Perhaps most consequentially, any shift in RBA cash rate guidance would directly affect the owner-occupier offset probability. A rate-cutting cycle would expand borrowing capacity for owner-occupiers and improve the odds of the mid-2010s offset pattern repeating. Sustained elevated rates would remove that possibility.
The downgrade is calibrated, not catastrophic, but the skew is real
The same macro headwinds, CGT changes, macroprudential tightening, elevated rates, and a softening economic outlook, affect all four major banks. The stock-level implications, however, vary materially based on valuation starting point.
CBA at a Sell with a $135.00 price target carries the most asymmetric downside, because its premium multiple amplifies earnings risk in both directions. ANZ at a Buy with a $39.25 target carries the most relative protection, because its lower multiple requires less to go right for the investment case to hold. The gap between those two positions is where the actionable insight sits.
Citi’s system credit forecast of 4% by FY27 is the base-case anchor, not a certainty. The three swing factors identified, CGT policy design, the pace of credit deceleration, and the strength of any owner-occupier offset, each have genuine potential to shift the outcome in either direction. The 1 July 2027 CGT effective date gives investors a visible policy milestone against which to calibrate.
For investors holding undifferentiated exposure across the big four, the implication is worth stating directly: the four banks are not a single trade. Sector-level analysis provides the context, but the premium-versus-discount question within the sector is where the positioning work needs to happen.
For investors who want to apply the premium-versus-discount framework to their own holdings, our dedicated guide to stress-testing ASX bank valuations walks through dividend discount model inputs, CET1 capital ratios, and 90-day arrears thresholds with a structured qualitative checklist designed specifically for the major ASX banks.
This article is for informational purposes only and should not be considered financial advice. Investors should conduct their own research and consult with financial professionals before making investment decisions. Past performance does not guarantee future results. Financial projections are subject to market conditions and various risk factors.
Frequently Asked Questions
What is the Australian bank outlook according to Citi Research in 2026?

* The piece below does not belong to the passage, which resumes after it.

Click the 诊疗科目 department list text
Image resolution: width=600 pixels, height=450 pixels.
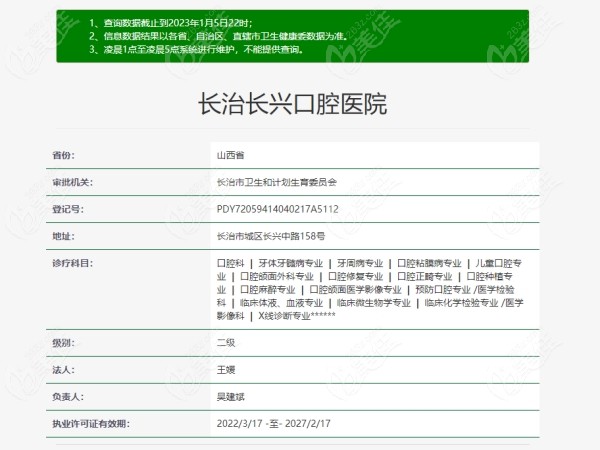click(370, 289)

Citi Research describes the Australian bank outlook as an unfavourable stagflation backdrop, where slower economic growth reduces credit demand while elevated interest rates maintain pressure on borrower serviceability, prompting a sector-wide downgrade and revised credit growth forecasts of 4% by FY27.
Why is Citi Research rating ANZ a Buy and CBA a Sell at the same time?

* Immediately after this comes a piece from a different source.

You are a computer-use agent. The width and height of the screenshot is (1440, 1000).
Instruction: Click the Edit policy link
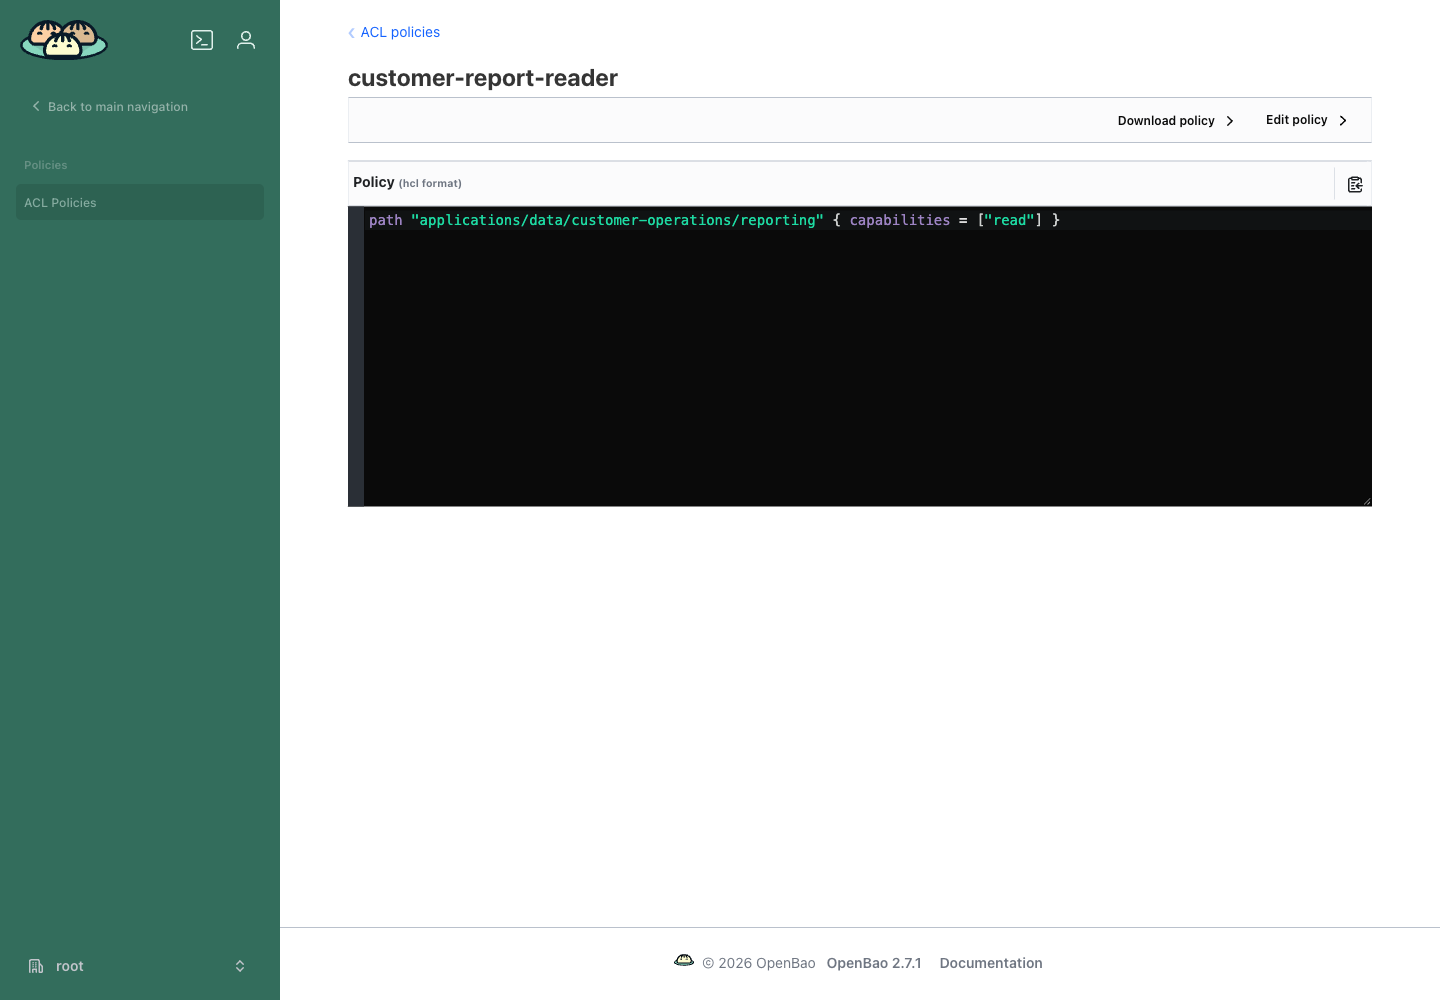1306,120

The split rating is driven by valuation starting points: ANZ's lower price-to-earnings multiple offers more protection if earnings disappoint, while CBA's premium multiple creates a double-risk scenario where both the earnings estimate and the multiple itself can compress simultaneously in a credit slowdown.
How do the CGT discount changes affect Australian bank mortgage books?

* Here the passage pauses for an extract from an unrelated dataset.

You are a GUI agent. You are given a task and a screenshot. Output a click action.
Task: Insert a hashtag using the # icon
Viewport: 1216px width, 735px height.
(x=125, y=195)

The reduction in the 50% capital gains tax discount for property investors, effective 1 July 2027, is expected to dampen investor housing demand, which has been a key driver of mortgage book growth across the major banks, feeding directly into slower credit volumes and lower net interest income.
What are the Citi price targets for ANZ, CBA, NAB, and Westpac?
Citi's updated price targets as of the week of 10 June 2026 are: ANZ at $39.25 (Buy), CBA at $135.00 (Sell), NAB at $36.75 (Neutral), and Westpac at $39.00 (Neutral).
What historical precedents exist for regulatory tightening affecting Australian bank credit growth?
Two prior episodes are relevant: the mid-2010s APRA tightening, which saw investor credit fall from roughly 11% to 2% over 15 months before being partially offset by owner-occupier lending, and the Royal Commission period, where investor credit fell from around 4% to near 0% over 18 months with a more limited offset from owner-occupier borrowers.